Assuming you went through the process of building and profiling the sample project on Android (as explained in Profiling Unity Apps on Android ), open Unity and the project you created.

Quick preparation

First we need to set the project to unoptimized mode. Please edit Assets/BurstNeonCollisions/Scripts/CollisionCalculationScript.cs. Change line 66 to the following:


            public const Mode codeMode = Mode.Plain;

This will set the project to unoptimized mode which we will explain first.

Note that the Neon version will not function correctly on computers without Neon support.

The sample project

To recap from Profiling Unity apps on Android , the sample project Optimizing Collisions with Burst and Neon Intrinsics creates a simple environment with 4 areas. Each area comprises an enclosed set of walls. Characters (modeled as capsules) walk around the arena in which they are spawned. Characters can collide with each other or with the walls. When a character collides with something, it changes direction.

Collision detection

Walls are modeled as axis-aligned bounding boxes and simple box meshes. Collisions between characters (capsules) and walls are calculated using Axis-Aligned Bounding Box (AABB) collision detection functions (both the characters and the walls are treated as AABBs). Collisions between characters are calculated using radius-radius functions.

Image Alt Text:Collision detection

Runtime modes

The sample runs in one of three modes: Plain, Burst and Neon. Plain mode uses a simple unoptimized implementation. Burst mode makes use of the auto-vectorization provided by the Burst compiler. The code and data are structured sensibly to give Burst the best chance of producing high performance code. Finally, in Neon mode, the code uses dedicated functions that contain hand-written code and calls to Neon intrinsics.

Press the Play button now to run the sample in the Unity Editor. You will see the environment gradually fill with more and more characters (capsules). Performance will degrade over time. Keep an eye on the frames per second by toggling on Stats in the top right of the Game window.

The code

All of the important functions can be found in BurstNeonCalculationScript.cs. This is a Monobehaviour component. It is attached to a single game object in the scene called ScriptHolder.
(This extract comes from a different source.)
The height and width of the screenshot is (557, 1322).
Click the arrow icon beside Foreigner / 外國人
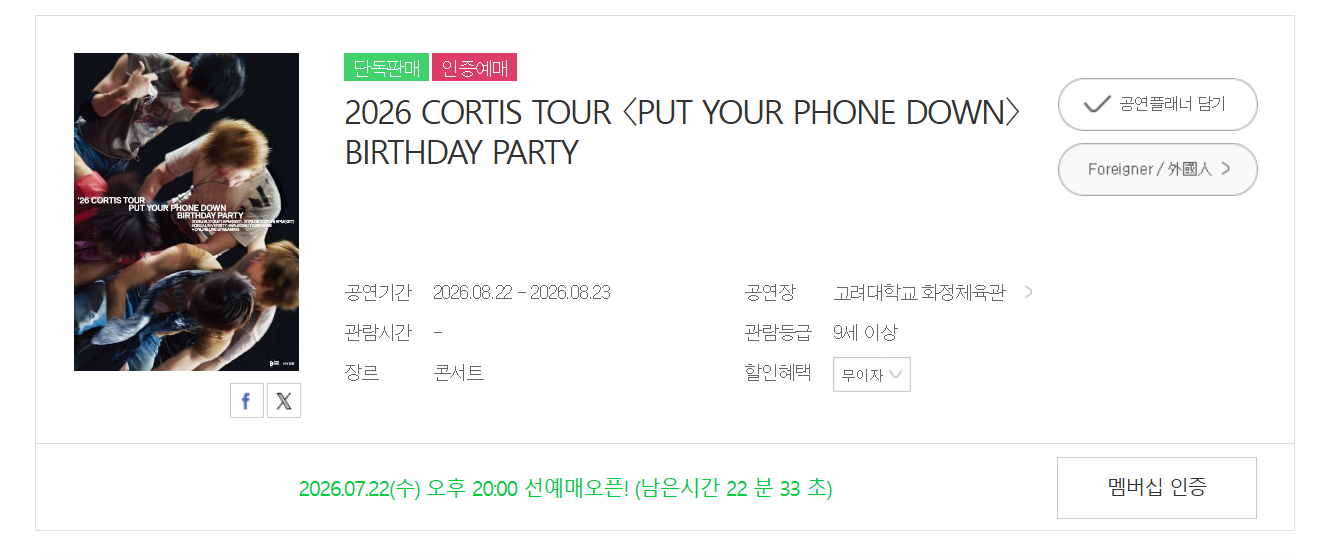coord(1226,169)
The ScriptHolder object also contains four instances of SpawningScript. Each instance spawns characters at a specific point; effectively each spawner is creating characters in one of the areas. Each spawner creates 5 new characters at regular intervals until a preset maximum has been reached.

Characters are spawned at the root of the scene - these are called person(Clone). They are positioned in one of the corners or in the center (of an area).

There are some incidental game objects such as Main Camera and Directional Light which we can ignore.

Useful structures and components

StaticCollisionObject is a struct with min/max position of a collision and Intersect(..) function for checking collision with another StaticCollisionObject. The min/max positions are only two-dimensional as there is no variation in Y position (the ‘game’ effectively plays out in two dimensions on the XZ plane).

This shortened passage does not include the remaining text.